Lay out every line of the data below as a Markdown table with two columns, No. and Entry, giving each row a number and skipping blank lines.

*Dataset entries*:

* begin *

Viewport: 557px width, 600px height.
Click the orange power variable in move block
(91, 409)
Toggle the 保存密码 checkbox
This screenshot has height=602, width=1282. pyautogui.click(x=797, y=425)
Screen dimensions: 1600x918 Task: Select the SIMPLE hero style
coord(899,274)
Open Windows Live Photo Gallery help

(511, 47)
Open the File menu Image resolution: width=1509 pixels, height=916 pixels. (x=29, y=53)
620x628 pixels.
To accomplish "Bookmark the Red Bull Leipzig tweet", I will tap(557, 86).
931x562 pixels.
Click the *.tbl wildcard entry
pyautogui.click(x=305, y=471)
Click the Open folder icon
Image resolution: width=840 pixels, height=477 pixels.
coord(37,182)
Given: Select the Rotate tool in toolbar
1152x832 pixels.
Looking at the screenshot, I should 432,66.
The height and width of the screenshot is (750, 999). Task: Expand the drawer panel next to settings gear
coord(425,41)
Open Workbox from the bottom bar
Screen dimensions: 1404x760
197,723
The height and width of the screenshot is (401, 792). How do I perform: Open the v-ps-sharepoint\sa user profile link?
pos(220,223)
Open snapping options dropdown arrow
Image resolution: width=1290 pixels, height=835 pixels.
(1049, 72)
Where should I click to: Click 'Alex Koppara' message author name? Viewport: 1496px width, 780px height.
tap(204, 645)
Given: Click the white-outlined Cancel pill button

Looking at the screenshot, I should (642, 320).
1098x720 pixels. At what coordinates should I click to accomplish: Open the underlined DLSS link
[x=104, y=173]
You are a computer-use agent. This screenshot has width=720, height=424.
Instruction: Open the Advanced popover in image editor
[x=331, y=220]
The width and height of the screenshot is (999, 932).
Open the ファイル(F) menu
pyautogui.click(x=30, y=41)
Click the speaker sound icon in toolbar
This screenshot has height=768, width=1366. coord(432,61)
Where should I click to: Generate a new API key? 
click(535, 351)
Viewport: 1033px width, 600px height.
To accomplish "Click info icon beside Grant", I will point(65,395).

* end *

*RESULT BELOW*:
| No. | Entry |
|---|---|
| 1 | Viewport: 557px width, 600px height. |
| 2 | Click the orange power variable in move block |
| 3 | (91, 409) |
| 4 | Toggle the 保存密码 checkbox |
| 5 | This screenshot has height=602, width=1282. pyautogui.click(x=797, y=425) |
| 6 | Screen dimensions: 1600x918 Task: Select the SIMPLE hero style |
| 7 | coord(899,274) |
| 8 | Open Windows Live Photo Gallery help |
| 9 | (511, 47) |
| 10 | Open the File menu Image resolution: width=1509 pixels, height=916 pixels. (x=29, y=53) |
| 11 | 620x628 pixels. |
| 12 | To accomplish "Bookmark the Red Bull Leipzig tweet", I will tap(557, 86). |
| 13 | 931x562 pixels. |
| 14 | Click the *.tbl wildcard entry |
| 15 | pyautogui.click(x=305, y=471) |
| 16 | Click the Open folder icon |
| 17 | Image resolution: width=840 pixels, height=477 pixels. |
| 18 | coord(37,182) |
| 19 | Given: Select the Rotate tool in toolbar |
| 20 | 1152x832 pixels. |
| 21 | Looking at the screenshot, I should 432,66. |
| 22 | The height and width of the screenshot is (750, 999). Task: Expand the drawer panel next to settings gear |
| 23 | coord(425,41) |
| 24 | Open Workbox from the bottom bar |
| 25 | Screen dimensions: 1404x760 |
| 26 | 197,723 |
| 27 | The height and width of the screenshot is (401, 792). How do I perform: Open the v-ps-sharepoint\sa user profile link? |
| 28 | pos(220,223) |
| 29 | Open snapping options dropdown arrow |
| 30 | Image resolution: width=1290 pixels, height=835 pixels. |
| 31 | (1049, 72) |
| 32 | Where should I click to: Click 'Alex Koppara' message author name? Viewport: 1496px width, 780px height. |
| 33 | tap(204, 645) |
| 34 | Given: Click the white-outlined Cancel pill button |
| 35 | Looking at the screenshot, I should (642, 320). |
| 36 | 1098x720 pixels. At what coordinates should I click to accomplish: Open the underlined DLSS link |
| 37 | [x=104, y=173] |
| 38 | You are a computer-use agent. This screenshot has width=720, height=424. |
| 39 | Instruction: Open the Advanced popover in image editor |
| 40 | [x=331, y=220] |
| 41 | The width and height of the screenshot is (999, 932). |
| 42 | Open the ファイル(F) menu |
| 43 | pyautogui.click(x=30, y=41) |
| 44 | Click the speaker sound icon in toolbar |
| 45 | This screenshot has height=768, width=1366. coord(432,61) |
| 46 | Where should I click to: Generate a new API key?  |
| 47 | click(535, 351) |
| 48 | Viewport: 1033px width, 600px height. |
| 49 | To accomplish "Click info icon beside Grant", I will point(65,395). |